Saturday, August 28, 2010

Time for practice

M said to me, „I am very sick, I haven’t felt well for two months, so I can’t practice”.

But if you don’t practice*  when you are sick and in danger of death, when will you ever practice? Now is the time, when your life is fragile. In fact, your life is always fragile but only when you are ill you truly feel the fragility of life.

We are such that when we are healthy we don’t practice because we feel well. When we are ill we also don’t practice because we feel bad. So when do we think it is the right time for practice? When we are young we need time for girls and fun, when we are old we are too tired and we need time to rest....
We become lost in happiness or sadness. We always think that if we had this or that then we could finally concentrate on the Dharma.

A, for example, said she wants to finish her studies first at University and then she will have more time for the Dharma.... But what if you die while you are still a student, I asked her. She said smiling, „don’t worry, I can’t die so soon”.
There is really nothing I can say to such a person. If one does not have the sense of his/her own fragility then all is in vain. Without the thought of death, all Buddhist practices are just hobbies, not true practices.
Without the thought of death there is no urgency in our spiritual life.

I often see in the town posters about yoga classes with young naked women sitting in meditation postures and some verses promising good health and many other worldly fulfillment. But what if those posters contained verses like „there is no time, death is near” or „this might be the last day of your life”, I wonder how many people would attend the classes... Even if nobody would come to our dojos or temples, people should be made aware that Buddhism is not a mean to gain health, prosperity, knowledge, success, but to escape birth and death and become a Buddha, a truly free one.

To become aware of your own fragility and impermanence is one of the most important steps on the Buddhist path.

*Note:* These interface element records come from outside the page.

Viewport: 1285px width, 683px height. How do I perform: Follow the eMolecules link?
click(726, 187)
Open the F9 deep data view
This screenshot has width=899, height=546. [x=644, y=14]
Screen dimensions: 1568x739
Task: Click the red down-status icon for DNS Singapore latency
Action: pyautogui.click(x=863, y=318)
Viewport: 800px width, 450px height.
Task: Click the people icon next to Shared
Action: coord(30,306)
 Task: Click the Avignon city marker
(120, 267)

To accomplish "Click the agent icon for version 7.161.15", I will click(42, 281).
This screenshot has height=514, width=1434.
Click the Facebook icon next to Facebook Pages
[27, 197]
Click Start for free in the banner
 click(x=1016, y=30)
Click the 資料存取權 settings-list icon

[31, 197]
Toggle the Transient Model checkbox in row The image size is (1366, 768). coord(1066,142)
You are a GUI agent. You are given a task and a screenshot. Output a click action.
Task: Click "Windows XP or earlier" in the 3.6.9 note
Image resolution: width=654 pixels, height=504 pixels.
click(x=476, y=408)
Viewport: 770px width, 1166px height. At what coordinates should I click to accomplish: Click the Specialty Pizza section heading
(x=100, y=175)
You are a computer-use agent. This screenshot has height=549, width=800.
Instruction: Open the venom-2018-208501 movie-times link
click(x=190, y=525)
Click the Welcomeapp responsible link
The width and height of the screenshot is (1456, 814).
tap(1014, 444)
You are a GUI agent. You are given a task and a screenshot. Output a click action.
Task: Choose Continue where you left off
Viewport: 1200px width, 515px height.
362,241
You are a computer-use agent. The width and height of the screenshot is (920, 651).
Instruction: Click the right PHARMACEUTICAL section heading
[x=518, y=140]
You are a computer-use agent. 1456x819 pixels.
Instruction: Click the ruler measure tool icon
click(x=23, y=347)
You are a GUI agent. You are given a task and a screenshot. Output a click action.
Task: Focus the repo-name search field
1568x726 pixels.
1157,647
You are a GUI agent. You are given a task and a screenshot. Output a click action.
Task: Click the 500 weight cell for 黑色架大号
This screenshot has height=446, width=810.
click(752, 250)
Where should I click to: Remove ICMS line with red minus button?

The awareness of your own death is the best companion you can ever have. Like a faithful friend he will always warn you when you go astray and start inventing excuses for not listening the Dharma.


Notes:
* Here by „practice” I mean to listen to the Amida Dharma. By listening again and again to the Dharma about Amida Buddha we can become opened to  the message of His Primal Vow and receive shinjin (faith) from Him. Thus, recitation of His Name becomes an expression of faith and gratitude.